Ike looked at the circle. It was hanging on t
he wall like a luminous moon. Mandalas were meditation aids, blueprints for divinity’s palaces. Normally they consisted of circles within circles containing squared lines. By visualizing it just so, a 3-D architecture was supposed to appear above the mandala’s flat surface. This one, though, looked like scrambled snakes.
Ike turned on his light. End of mystery, he congratulated himself.
Even he was stunned by the sight.
“My God,” said Kora.
Where, a moment before, the fluorescent words had hung in magical suspense, a nude corpse stood rigidly propped upon a stone shelf along the back wall. The words weren’t written on stone. They were written on him. The mandala was separate, painted on the wall to his right side.
A set of rocks formed a crude stairway up to his stage, and various passersby had attached katas—long white prayer scarves—to cracks in the stone ceiling. The katas sucked back and forth in the draft like gently disturbed ghosts.
The man’s grimace was slightly bucktoothed from mummification, and his eyes were calcified to chalky blue marbles. Otherwise the extreme cold and high altitude had left him perfectly preserved. Under the harsh beam of Ike’s headlamp, the lettering was faint and red upon his emaciated limbs and belly and chest.

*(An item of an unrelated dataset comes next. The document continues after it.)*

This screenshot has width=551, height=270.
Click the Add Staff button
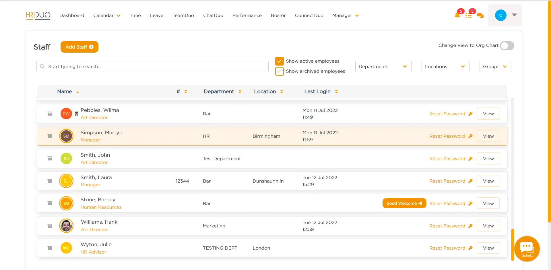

That he was a traveler was self-evident. In these regions, everyone was a pilgrim or a nomad or a salt trader or a refugee. But, judging from his scars and unhealed wounds and a metal collar around his neck and a warped, badly mended broken left arm, this particular Marco Polo had endured a journey beyond imagination. If flesh is memory, his body cried out a whole history of abuse and enslavement.
They stood beneath the shelf and goggled at the suffering. Three of the women—and Owen—began weeping. Ike alone approached. Probing here and there with his light beam, he reached out to touch one shin with his ice ax: hard as fossil wood.
Of all the obvious insults, the one that stood out most was his partial castration. One of the man’s testicles had been yanked away, not cut, not even bitten—the edges of the tear were too ragged—and the wound had been cauterized with fire. The burn scars radiated out from his groin in a hairless keloid starburst. Ike couldn’t get over the raw scorn of it. Man’s tenderest part, mutilated, then doctored with a torch.